On what level can we posit that alcohol increases the likelihood of crime? The question of causality usually implies that an individual who drinks is more likely to commit a crime than a sober person. To test this hypothesis requires research designs that show an association between drinking and crime at the level of the individual and the criminal event. Most of the existing research is inadequate to demonstrate such an association: studies of criminal events cannot demonstrate that individuals are more or less likely to commit crimes when drinking, and studies of drinking careers and criminal careers cannot disentangle the relationships between drinking, crime, and coexisting predispositions for both.

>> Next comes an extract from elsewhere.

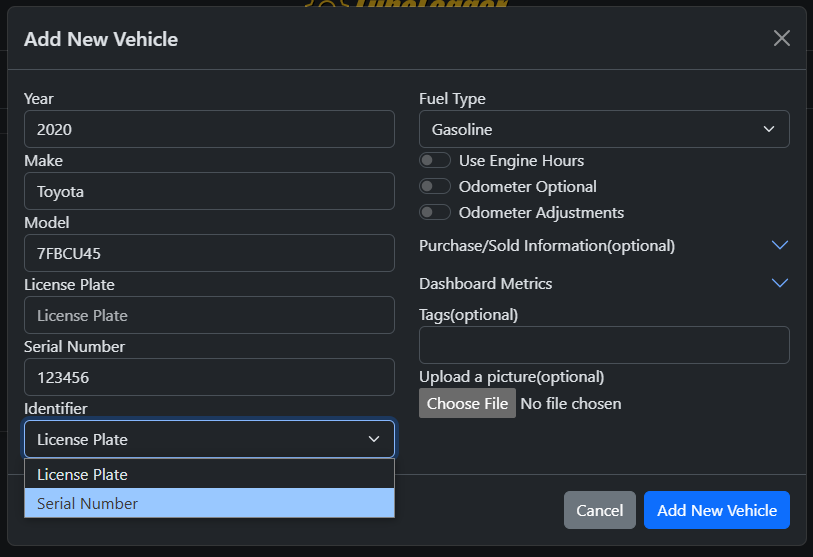
Task: Close the Add New Vehicle dialog
Action: click(781, 38)
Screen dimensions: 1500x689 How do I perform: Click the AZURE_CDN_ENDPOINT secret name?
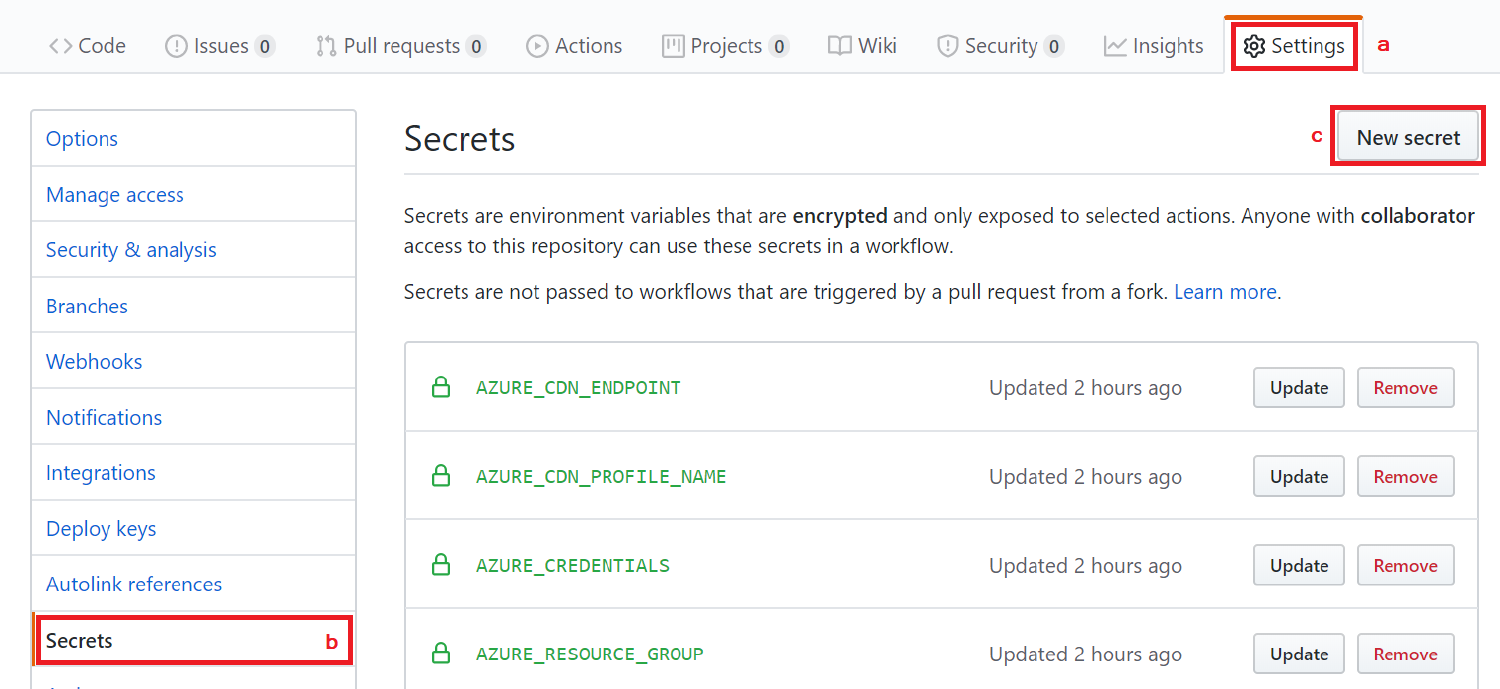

On a population level, however, we might propose that crime rates are affected by the level or patterning of alcohol consumption. This is a different kind of hypothesis, proposing only that changes in drinking can be followed by changes in crime on a population level, without requiring the variables to be connected within the individual committing the crime. This possibility highlights other pathways by which alcohol might lead to violence, for example, by making potential victims more vulnerable, by attracting offenders and victims to high-risk environments, or by increasing the number of male gatherings (Lipsey et al.). For example, criminologists have written about a ‘‘routine activity’’ approach to crime, in which criminal acts require convergence in space and time of likely offenders, suitable targets, and the absence of capable guardians against crime (Cohen). Drinking activities can contribute to this convergence by attracting people to certain locations, increasing the frequency of interactions with other people, and making people more vulnerable to attack (Parker and Cartmill; Parker and Rebhun).

Implications for Alcohol Policy

From a pragmatic policy perspective, it may not matter whether alcohol causes crime or at what level such an association exists. If evidence accumulates that a particular policy change is followed by decreases in crime and violence, the ‘‘true’’ cause of the decrease may be drinking or may be something else related to drinking, but specifying the precise causal mechanism is unnecessary for demonstrating effects on public health. For example, reductions in alcohol availability may be followed by reductions in crime by affecting the offender, the victim, or the interaction between them, but the effect on the crime rate is the same. The practical applications of such a view are wide-reaching and do not require a determination of causal influence in the conventional sense.

In the modern era, most studies of alcohol and crime in English-speaking countries have focused their attention on the relationship as it may exist within the individual psyche—occasionally extending the view to cover factors in the immediate situation of the criminal event. Much remains to be learned, indeed, about the role of alcohol in criminal events, and about the intertwining of drinking and criminal behaviors. But from the point of view of policy, such studies often focus on elements of the connection that are the hardest to change. The studies of change over time reawaken one to the existence of historical change and to the possibility of doing something to prevent crime by influencing the fact, context, and consequences of drinking. This is a worthy agenda for future research and experiment.